Embodiments of the present invention will be described with reference to a system as shown in FIG. 2. The system includes a camera device 1, a driver monitoring system (DMS) 2, and a video application such as a videoconferencing system 3 (or any other system requiring a color image). The camera device includes an RGB-IR image sensor 4 with associated optics 5 and a light source 6. The sensor 4 is set up by the DMS 2 and/or the video system 3 to acquire images of a required type and frame rate. The sensor 4 is connected to control the light source 6 to provide the required illumination.

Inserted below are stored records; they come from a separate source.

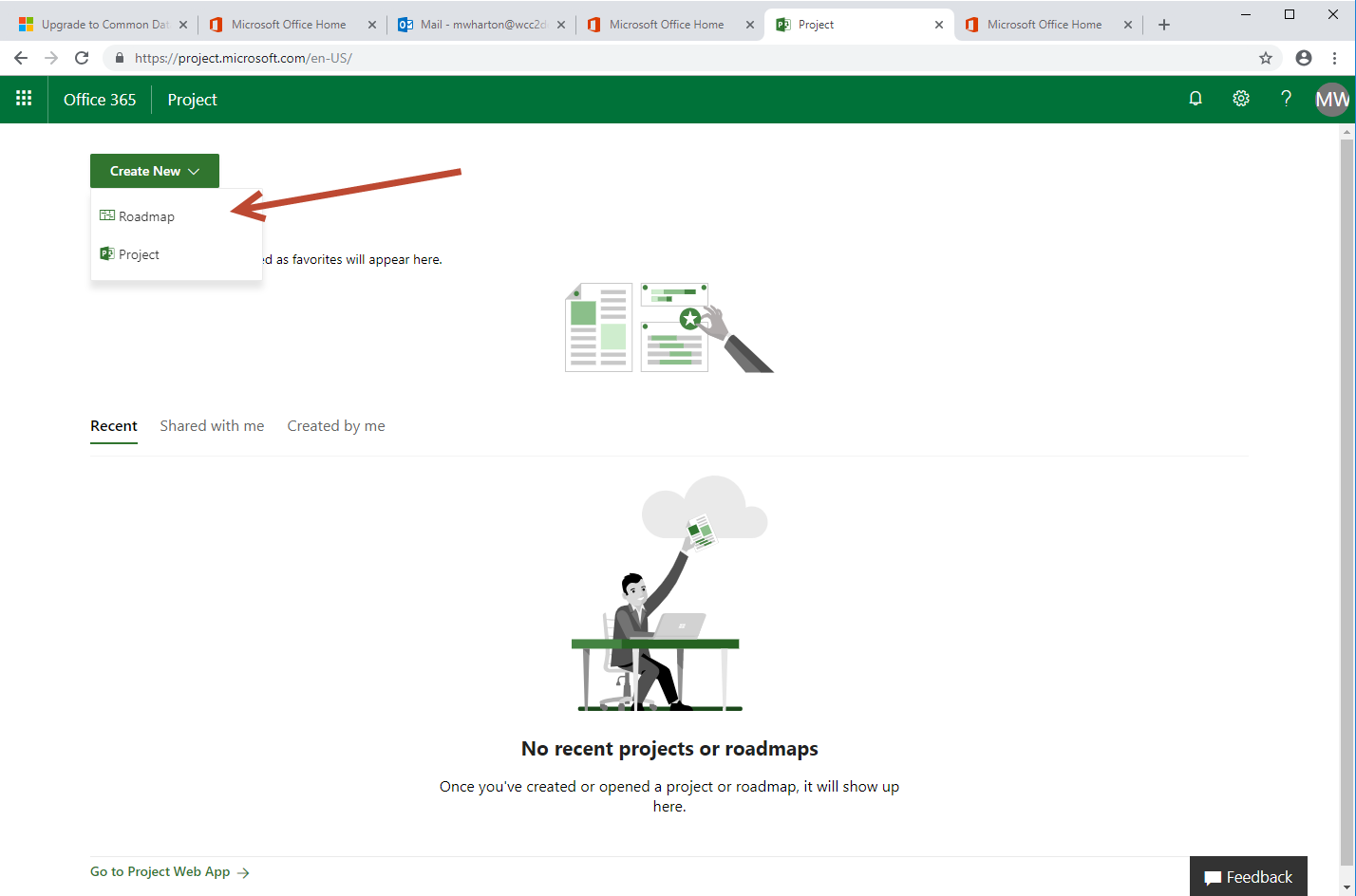The height and width of the screenshot is (896, 1356).
Task: Click the help question mark icon
Action: (1286, 99)
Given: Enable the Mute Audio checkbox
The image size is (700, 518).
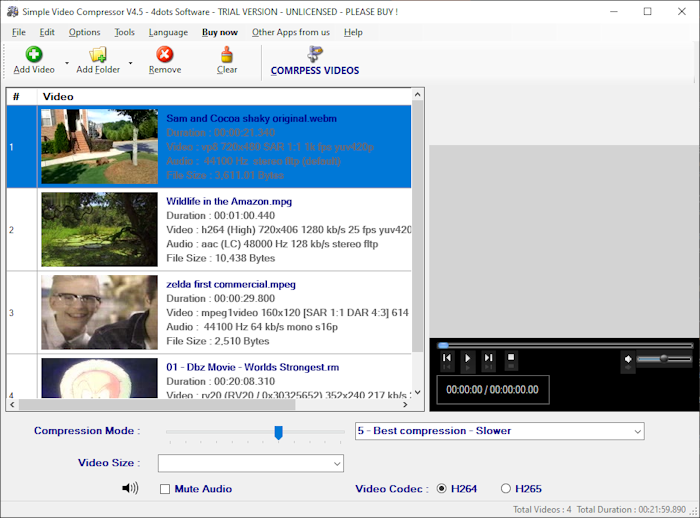Looking at the screenshot, I should (165, 489).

In the following example, the sensor will be programmed to provide images at a given frame rate (e.g. 60 Hz), where every other image (i.e. frame rate 30 Hz) is acquired with illumination by the light source 6.

The light source is configured to emit near infra-red (NIR) light, e.g. with a wavelength around 850 nm or 940 nm. For simplicity we call this IR in the rest of the document. The longer wavelength is often preferred in automobile applications, due to the lack of red glow. The light source can be configured with an additional illumination in the visible spectrum for colour video conferencing in night. During day the natural light provides this light source.

The RGB-IR sensor comprises a light sensitive sensor array, e.g. a CMOS sensor array where each pixel is a silicon photodiode. The sensor array is covered by a filter layer including red (R), green (G), blue (B) and infra-red (IR) dies, one per photosensitive pixel. The dies are typically arranged in a modified Bayer pattern, an example is shown in FIG. 1. Preferably, the RGB dies transmit also some IR light, while the IR dies do not transmit any visible RGB light. Such RGB-IR sensors are commercially available from ON Semiconductor Corp., OmniVision Technologies and others.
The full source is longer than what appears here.